Saturday, 20 November 2010

Piers Bizony – Four Way Interview

Piers Bizony has written on popular science and space for a variety of magazines on both sides of the Atlantic, and was shortlisted for the NASA/Eugene M. Emme Award for Astronautical Writing. He has written several books, including Atom and most recently Science: the Definitive Guide.
Why science?
People sometimes imagine science as a dull technical enterprise conducted by emotionless nerds in white coats. The media also gets annoyed when scientists can’t answer questions in black and white terms – or worst of all, when one scientist’s ideas conflict with another’s. The wonderful thing about science is that it’s an act of creative imagination, followed by a test of those ideas to see if they have any truth behind them. It’s a constant and often fiery process of human discovery, rather than just an abstract set of cold facts.
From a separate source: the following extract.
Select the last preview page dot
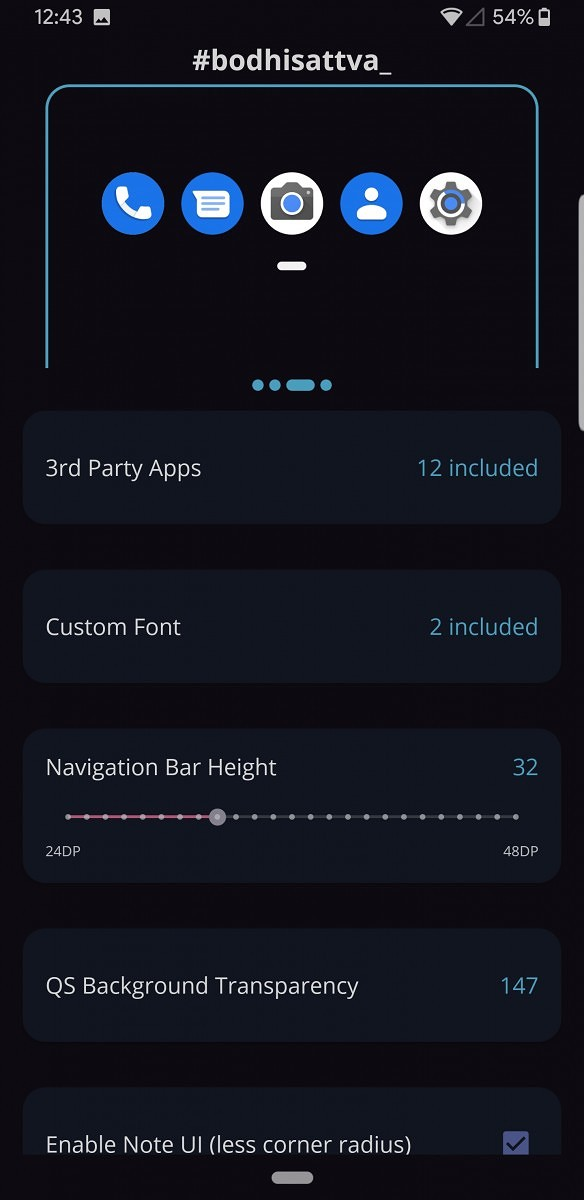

But the facts do count for a lot. Yes, the earth is round, not flat. Yes, the earth goes around the sun, and not the other way around. Yes, there’s an evolutionary reason – simple and compelling – why we share so much of our biology with the chimpanzees. That’s what I mean by “fiery.” The scientists who discovered these things came in for a lot of flack. Thanks to their determination, we can be sure of certain kinds of knowledge because of scientifically tested evidence. Year by year, generation by generation, science has delivered the most reliable form of human knowledge that we possess. And the exciting thing is how much more we have yet to discover. What’s not to like?
Why this book?
There are some ambitious illustrated guides to science available right now in the bookshops. They are impressive and monumental, and that’s precisely why we thought we could add something to the mix, by making a book that’s less daunting to pick up off the table, and easier for non-scientific families to get into. We spent many weeks working out what the structure of the book should be. It develops essentially as a narrative, through time and space. Where did the world come from? How did life develop? What are the forces and substances that make everything tick? Science is a story, and we structured the book in that way. And it’s not history, so much as purely and simply an overview of what we think we know today about the natural world and the forces that make everything tick. And all in plain simple language.
What’s next?
I’m working with the wonderful Rough Guides brand on a book about the genuine science of hunting for extraterrestrial life – a very hot topic right now, and fantastic fun.
What’s exciting you at the moment?
The breakthrough private technologies in space flight. Those so-called ‘space tourists’ are actually very dedicated entrepreneurs with a passion for opening up the space frontier. In the next few years we might actually start to get the science fiction future that we were always promised.